Scritto da Chiara Braga.

"Una tesi di laurea copiata, una vacanza nel bel mezzo di un'alluvione, l'assunzione di una colf in nero, un comportamento aggressivo nei confronti dei collaboratori: ecco un elenco sommario delle ragioni che hanno spinto ministri di governi europei a rassegnare le proprie dimissioni. Parliamo di democrazie avanzate. Ovunque, chi commette leggerezze, lascia. Ovunque tranne qui". Comincia così, nell'Aula della Camera, l'intervento della presidente del gruppo Pd Chiara Braga in cui annuncia il voto dei Dem a favore della mozione di sfiducia contro la ministra Daniela Santanchè.

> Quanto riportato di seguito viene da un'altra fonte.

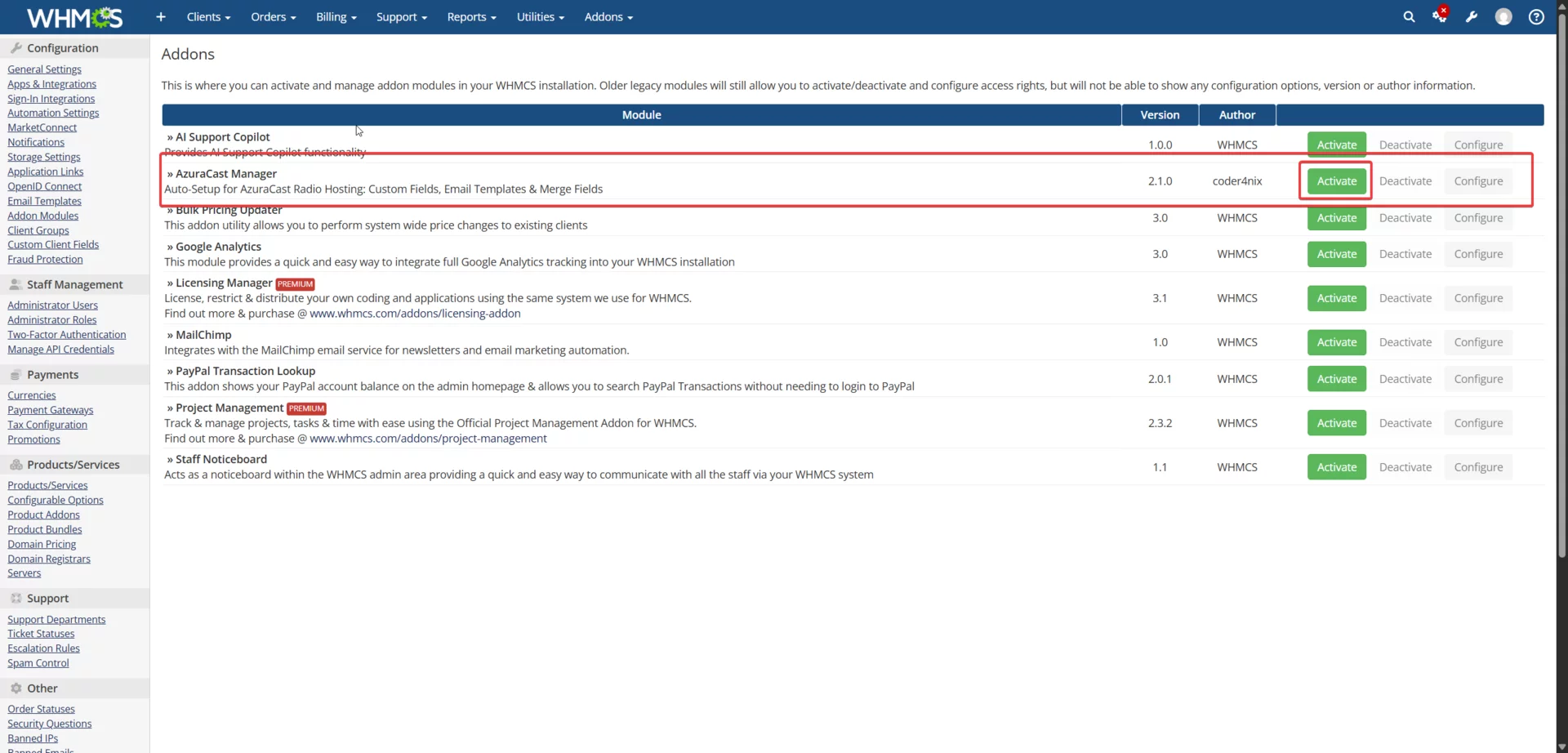Open help via the question mark icon

point(1536,16)
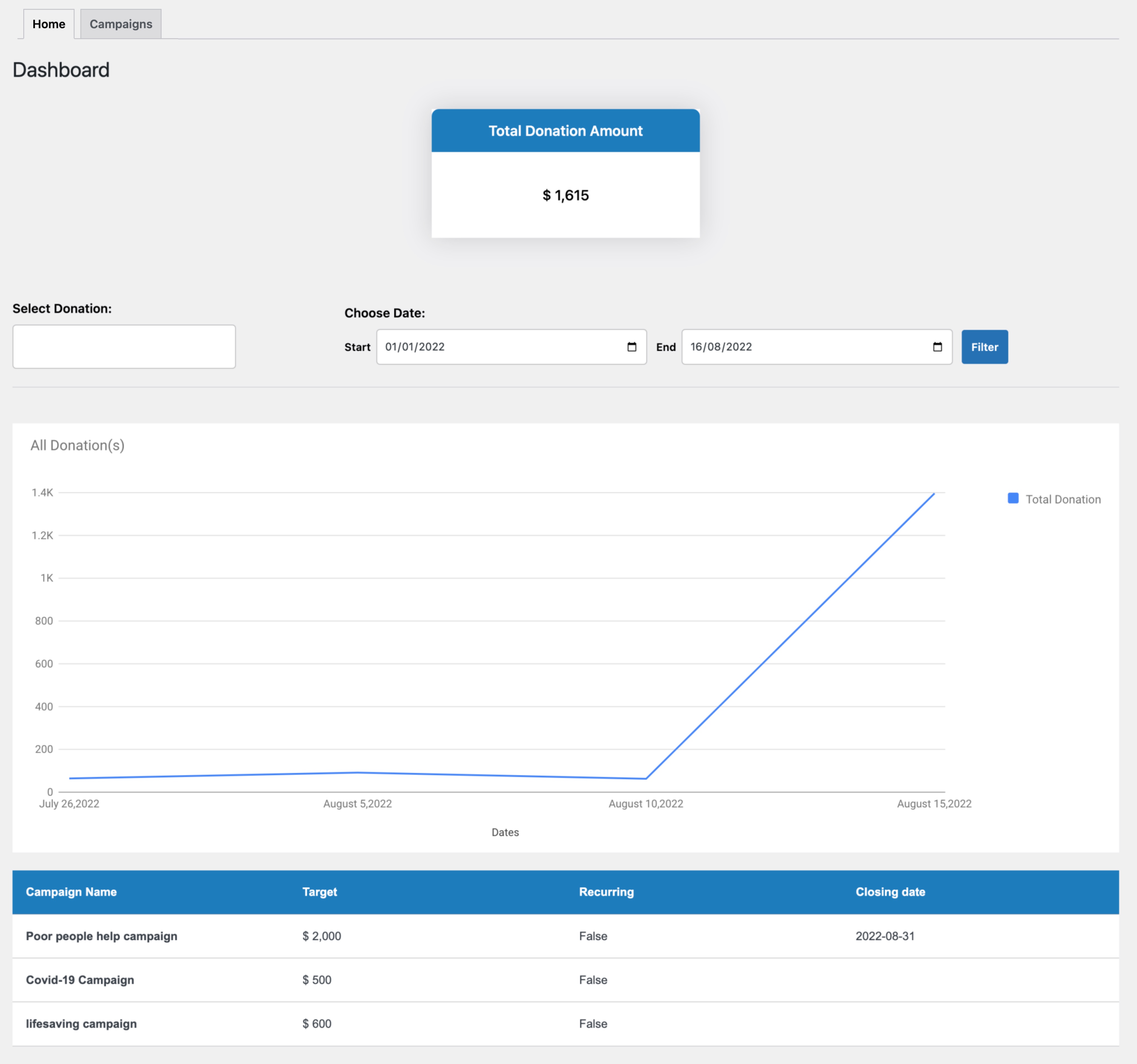1137x1064 pixels.
Task: Click the Target column header
Action: pyautogui.click(x=319, y=892)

"Qui in Italia - rammenta la deputata - nel luglio scorso la ministra davanti al Senato tentò di dimostrare di essere vittima di una persecuzione politica, di una campagna stampa e di un uso distorto e manipolato della magistratura", "negando un coinvolgimento personale, attribuendo errori a soci e terze persone, banalizzando l'accaduto e soprattutto descrivendosi come vittima di un'assurda macchinazione".

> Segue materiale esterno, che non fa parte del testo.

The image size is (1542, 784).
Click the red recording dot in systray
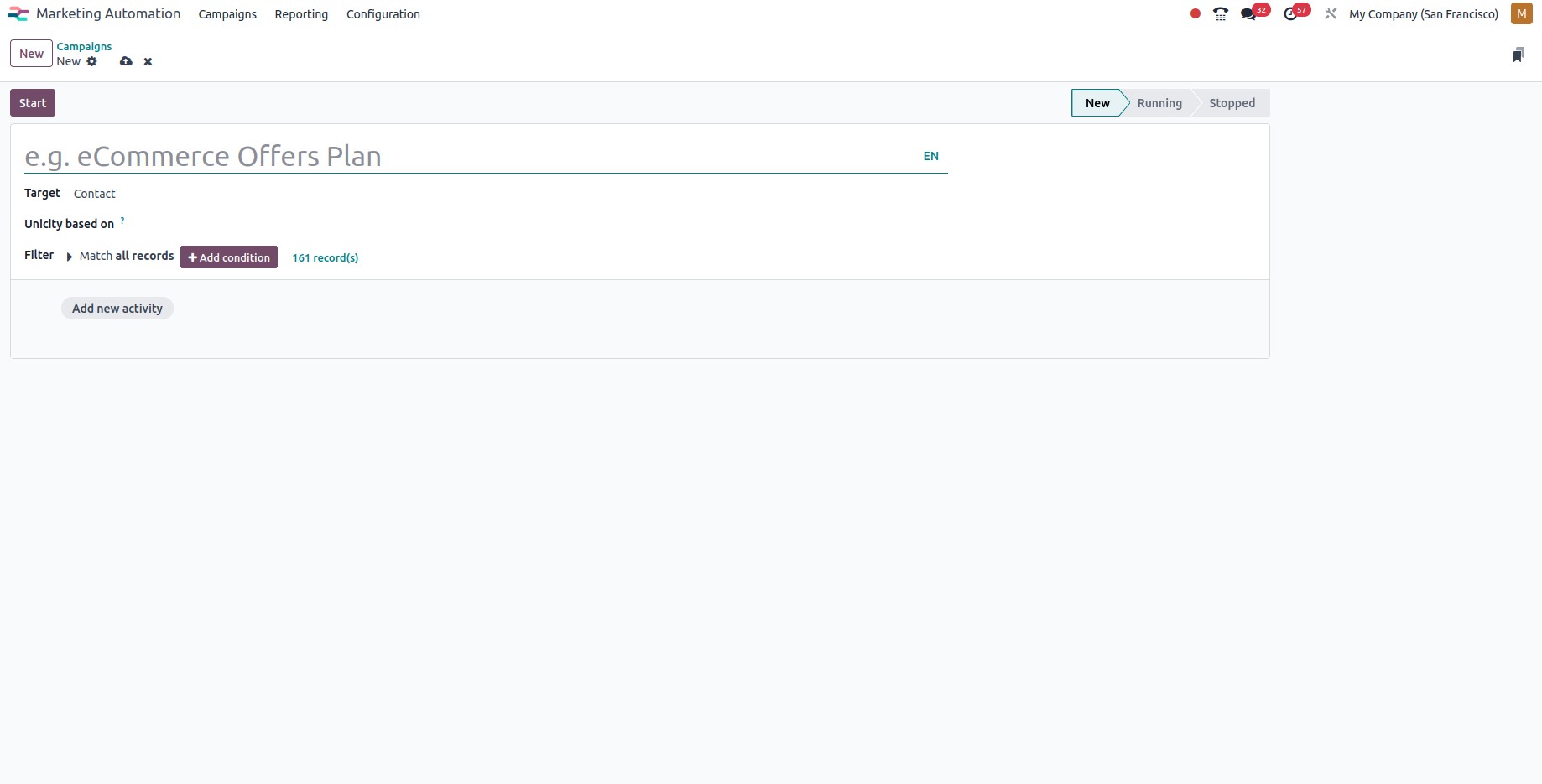pos(1195,13)
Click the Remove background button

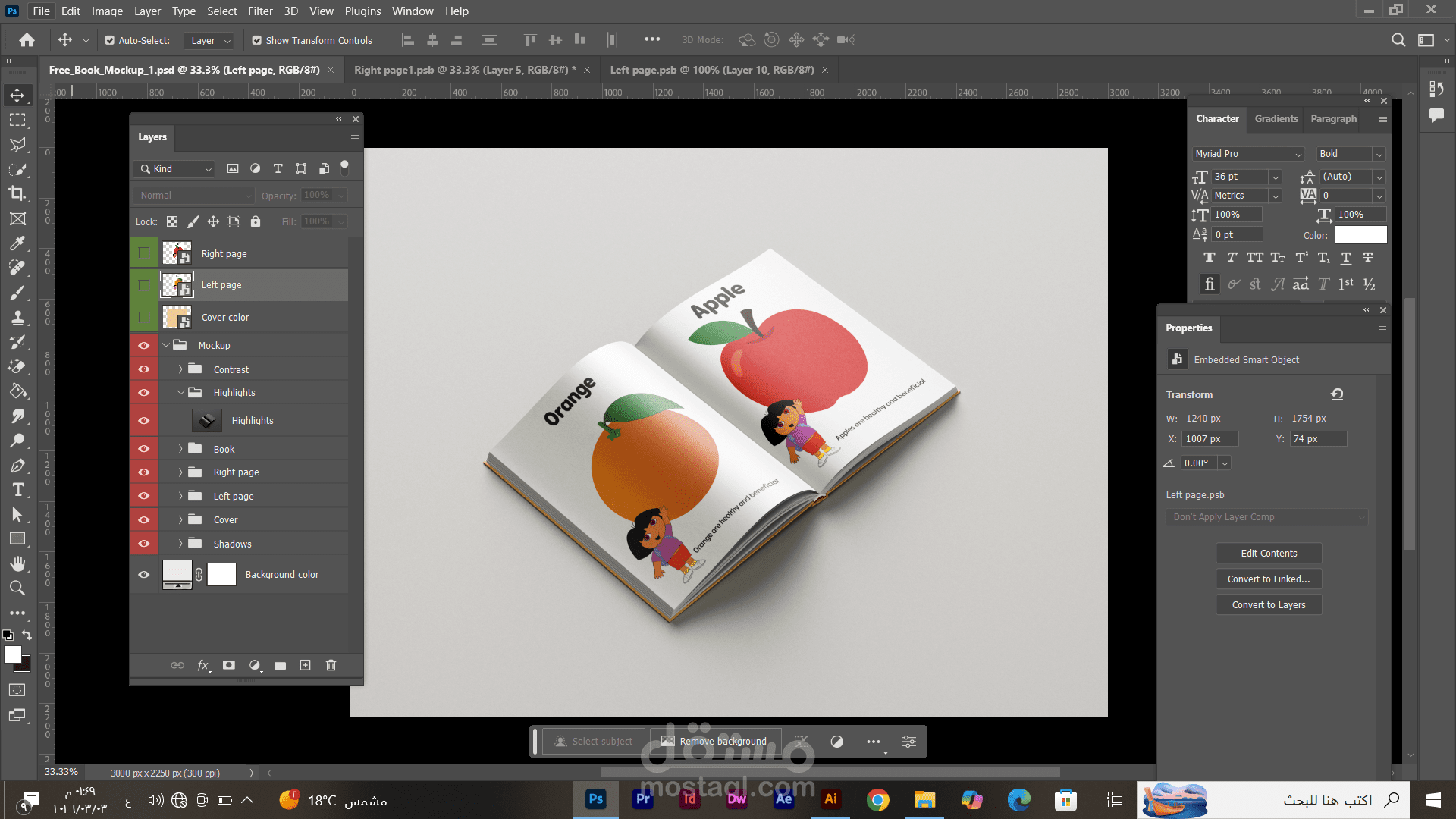click(x=714, y=741)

"Dopo 8 mesi - aggiunge - quelle accuse sono ancora tutte lì e dove la magistratura ha già indagato, le accuse si sono fatte più circostanziali e precise come sull'utilizzo della cassa Covid, il mancato pagamento del TFR ai lavoratori e alle lavoratrici, i contenziosi con il fisco". Ma "noi oggi non siamo qui a giudicare una persona che potrebbe essere rinviata a giudizio per truffa aggravata ai danni dello Stato. Noi siamo qui per impedire che le istituzioni siano coinvolte in un processo che vede un ministro accusato di aver sottratto denaro pubblico in una fase difficile per il paese". "Cosa può esserci di più grave, di più deprecabile da parte di una donna che ricopre un incarico pubblico? E oggi negare questa evidenza - osserva - significa non guardare in faccia la realtà". La deputata Dem critica anche l'atteggiamento di Giorgia Meloni, "una Presidente del Consiglio costretta a schivare il coinvolgimento di più di un componente del suo governo in questioni giudiziarie - si va dal furto di un quadro all'uso politico di informazioni riservate o all'uso spavaldo di un'arma a una festa di capodanno - una Presidente del Consiglio che non coglie che qui non stiamo affrontando una questione giudiziaria ma una questione politica e morale".
"Quando una ministra mente in maniera spudorata al Parlamento e al Paese, ed è motivatamente accusata di truffa aggravata ai danni dello Stato, non è più solo una questione di opportunità: è urgente e necessario che lasci il suo incarico", afferma Braga che poi conclude: "Santanchè non si è attenuta né alla disciplina, né all'onore prescritti dalla nostra Costituzione. Per questo voteremo a favore della mozione che ne chiede le dimissioni".